LAS VEGAS – Dade Stanley started weightlifting when he was 11 years old in an effort to compliment his football training and increase his strength on the field.
Five years later football is far in the rearview mirror for Stanley, who is now a world medalist in weightlifting.
The Beaufort, South Carolina, native who turns 17 at the end of the month swept the silver medals in the men’s 81 kg. Monday evening at the 2019 IWF Youth World Championships.
He went five for six, putting up 133 kg. in the snatch and 155 kg. in the clean & jerk for a 288 kg. total. Yessenkeldi Sapi of Kazakhstan won all three golds (134 kg., 175 kg., 309 kg.) and Peruvian Amel Karim Atencia Priou took the bronzes (122, 152, 274). Team USA’s Kayleb Quintero was fourth across the board (110, 140, 250).
Stanley is the third U.S. competitor to medal at this year’s worlds, matching the U.S. record of three each from the 2016 and 2017 youth worlds, with three days of competition remaining.
Stanley’s goal at every meet he enters is to hit personal records. He did that in both snatch and total in Las Vegas, and this time it came with the prestigious title of world medalist.
“I’m just happy to be able to bring this achievement to the U.S. because we don’t medal too often, so I’m glad I was able to represent my country in a positive way,” Stanley reflected.
He competed at last year’s Pan-American Youth Championships for Team USA, where he finished fifth in snatch, seventh in clean & jerk and sixth total, but competing under the lights at the WestGate Resort & Casino was in a league of its own.
“This wasn’t like anything that I’ve ever experienced before,” Stanley said. “Everything else has been quite competitive but competing on the world stage here and representing my country against other countries, it’s just something you can’t compare to any other meet.”
Loud cheers from his U.S. teammates boosted his confidence and his performance, as did distinct yells from a friend from back home.
“I knew exactly who it was. One of my biggest fans, her name’s Johanna and she came all the way from Beaufort to support me.”
Stanley credits his success to the support of friends like Johanna, his parents, USA Weightlifting and coach Ray Jones, who he says is like a father.
Stanley’s weightlifting career began when he went into his middle school gym to improve his strength and he saw Jones holding an after-school program that included Olympic weightlifting.
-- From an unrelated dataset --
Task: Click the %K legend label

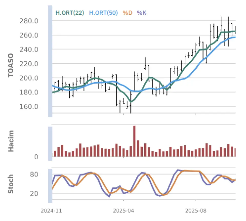Action: tap(142, 13)

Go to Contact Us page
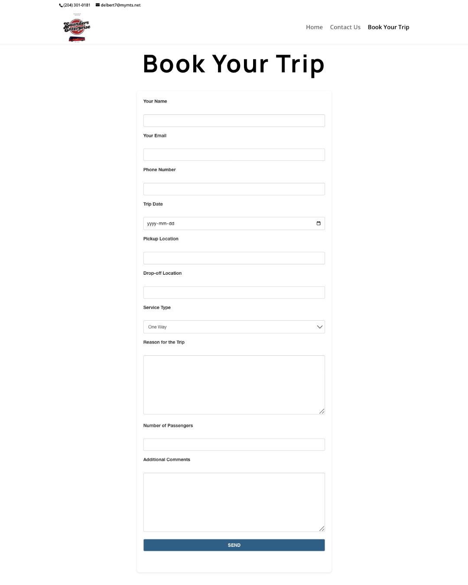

He tried it out and the rest is history. He ceased playing football at 13, in seventh grade.
“I love that it’s a very competitive sport and it’s not really a team sport, it’s how you do yourself,” Stanley said. “But how you do yourself can also help your team out, so it makes me really look into myself for motivation.”
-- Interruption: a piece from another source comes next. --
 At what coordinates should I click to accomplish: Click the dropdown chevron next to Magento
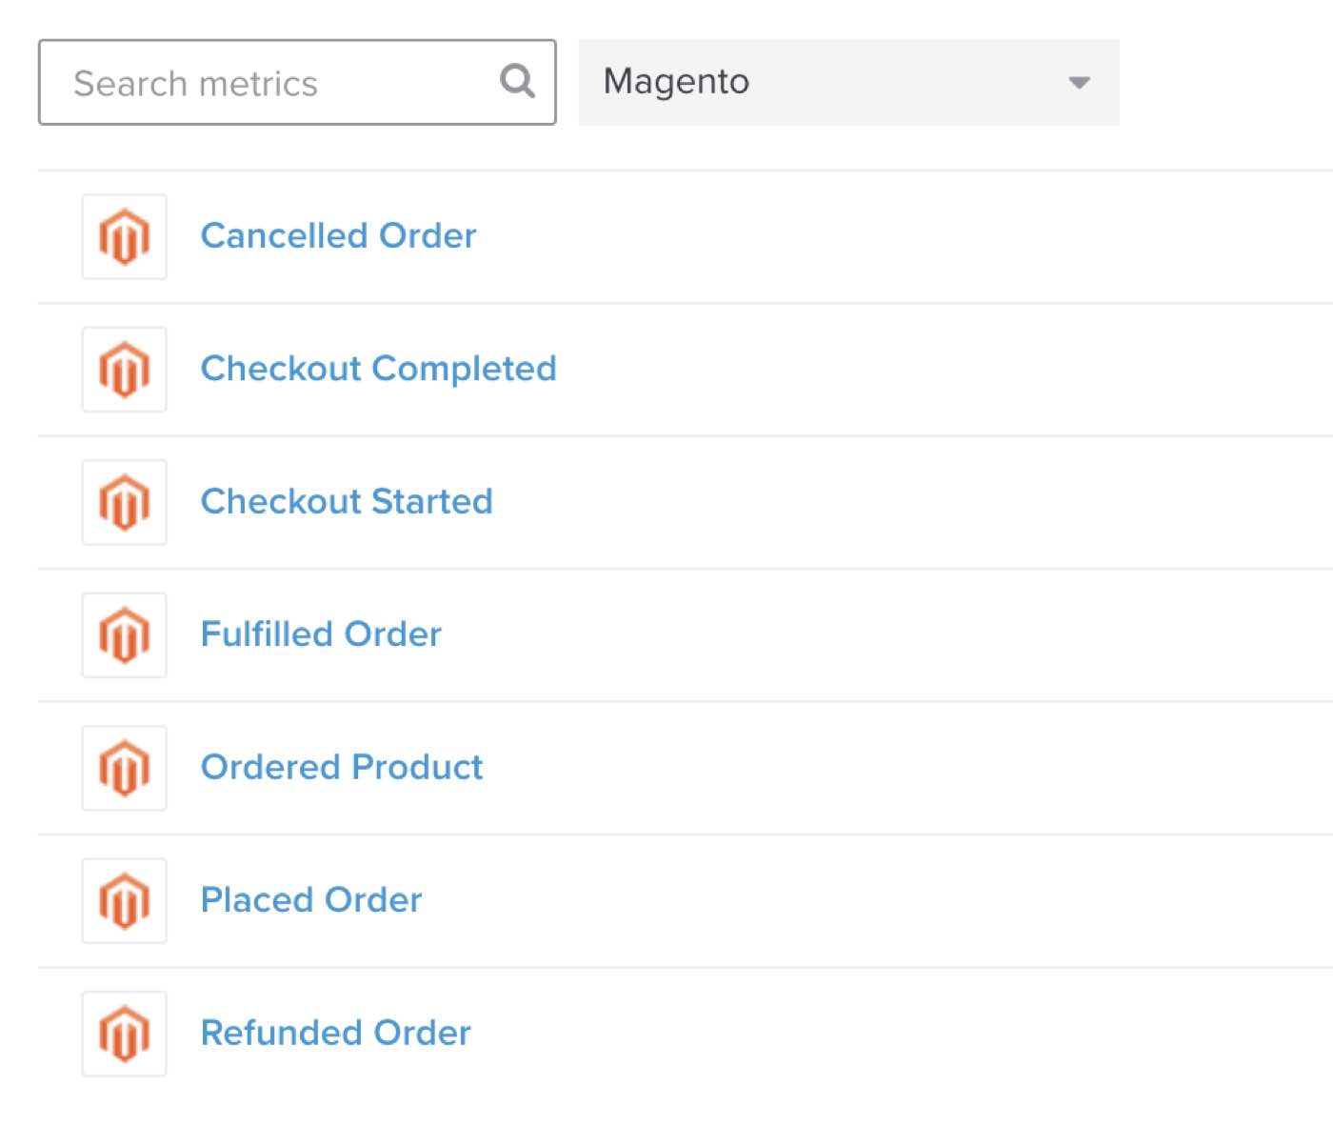(x=1078, y=83)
Stanley’s team, Team Beaufort, also includes CJ Cummings, a five-time youth and seven-time junior world champion who holds the 73 kg. junior world records in clean & jerk and total.
While Stanley said training with Cummings is like training with any other athlete, he was able to benefit from Cummings’ advice before heading to Vegas.
“He told me to stay relaxed, stay calm. That’s always the key,” Stanley noted. “If you treat it as more than it is then you’re not going to do too well, at least in most cases. He just told me to stay chill and everything will work out, and it certainly did. I’m happy.”